- Born: 27 January 1878 Catillon-sur-Sambre
- Died: 5 September 1964 (aged 86)
- Occupation: Lawyer

= Olympe Démarez =

French lawyer

Olympe Démarez (27 January 1878 – 5 September 1964) was the first French female lawyer in the French Nord department and the first woman to be elected to the city council of Dunkirk.

== Biography ==
Born in Catillon-sur-Sambre (Nord Department), Démarez had a very modest background, coming from a family of textile workers living in a hamlet. She obtained her first diploma from the hamlet's own primary school in August 1890. Démarez temporarily quit school to become a textile worker, but later was able to continue her education.

In 1898, at the age of 20, Démarez graduated school and became a teacher. She began work 180 kilometers away from her birthplace, which was somewhat unusual for her time and place due to the difficulty of travel. Démarez taught first in Petit-Fort-Philippe (Graveline's hamlet) from 1898 to 1901 and then in Dunkirk from 1902 to 1908.

At the age of 30, Démarez quit teaching to study law - rather a risky move, considering that it forced her to sacrifice her job security. Law classes were only just becoming available to women, and female law students were few and far between. To support herself and to finance her studies, she worked as a secretary at the office of Charles Valentin, a 27 year old lawyer who had recently registered at the Dunkirk bar association.

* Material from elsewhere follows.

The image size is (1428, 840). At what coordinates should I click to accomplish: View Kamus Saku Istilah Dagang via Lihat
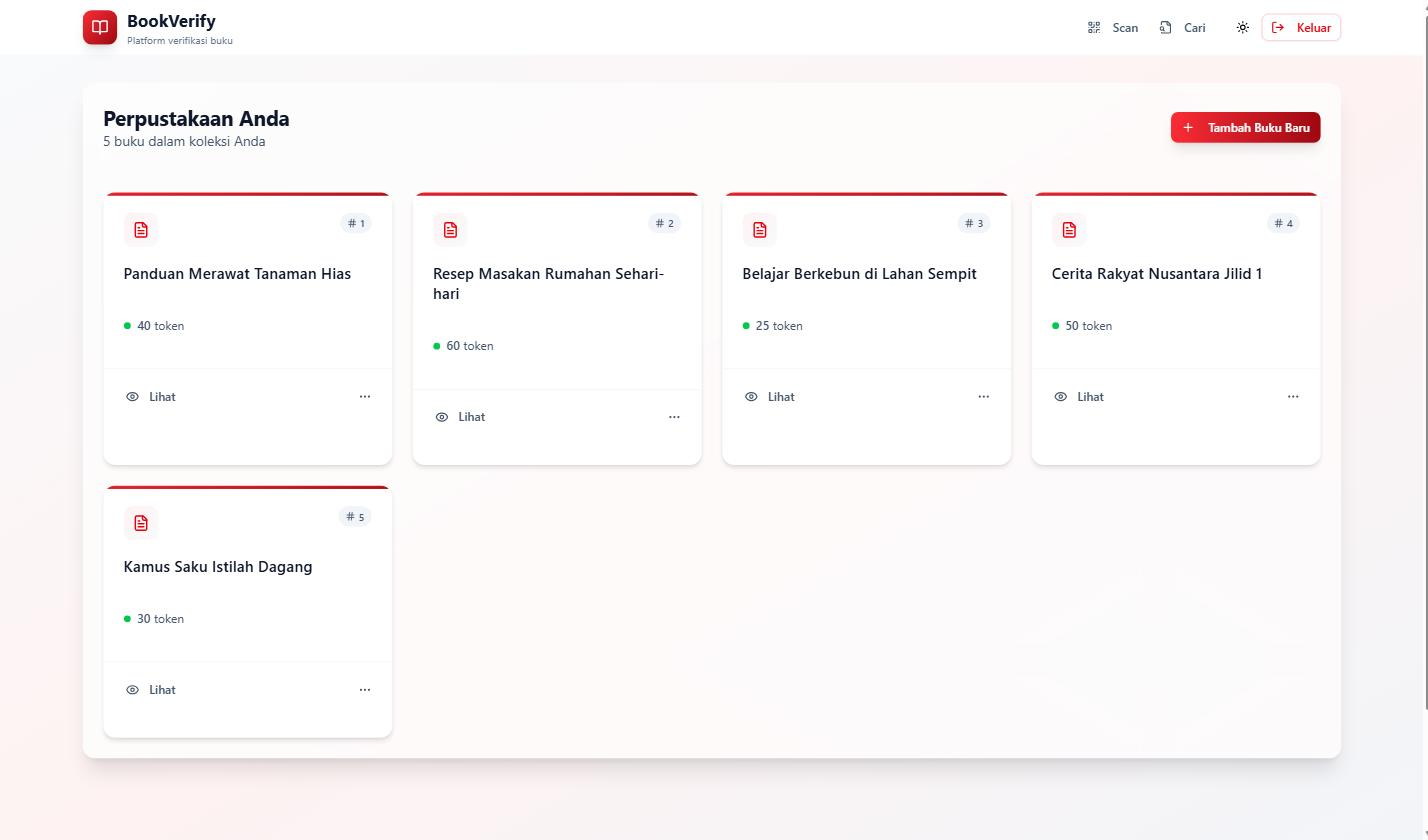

In 1913, after obtaining her associate degree in law, Démarez obtained her bachelor's degree from law school.

Charles Valentin, then the mayor of Dunkirk, became Démarez’s lover. Despite their unusual cohabitation lifestyle, the couple was well respected. On 20 September 1939, however, Valentin was victim of a serious traffic accident in the Lille suburbs. Despite the care of Oscar Lambret, a prominent Lille surgeon, his condition worsened. Démarez then asked the deputy mayor of Lille, Charles Saint-Venant, to marry them. Valentin died shortly after the ceremony.

During WWII, Démarez returned to her hometown to care for Jewish refugee children from Nazi Germany.

After the French Liberation, Dunkirk's mayor engaged her to reorganize the city's archives.

Women acquired the right to vote in 1944, and voted for the first time in the municipal elections of April 1945. Démarez became the first woman to be elected to the municipal council of Dunkirk in this election - the very first French election in which a woman could run.

Démarez died on 5 September 1964 at the age of 86.

== Career ==
Démarez worked as a school teacher first in Petit-Fort-Philippe (Graveline's hamlet) from 1898 to 1901 and then in Dunkirk from 1902 to 1908.

On 2 February 1914, before the Douai Court of Appeal, Démarez officially became a lawyer, 14 years after Jeanne Chauvin became the first female lawyer in France.

After Démarez, there were no other female lawyers admitted to the bar in France until 1920. This was due to the ongoing First World War, which put applications to the bar association on hold. Only after the end of hostilities, on 17 November 1920, was a new female applicant, Adrienne Gobert, admitted to the bar. However, Gobert never exercised the profession.

Démarez eventually put her law career aside to help a friend’s political campaign. She later worked at the town hall reorganizing the archives.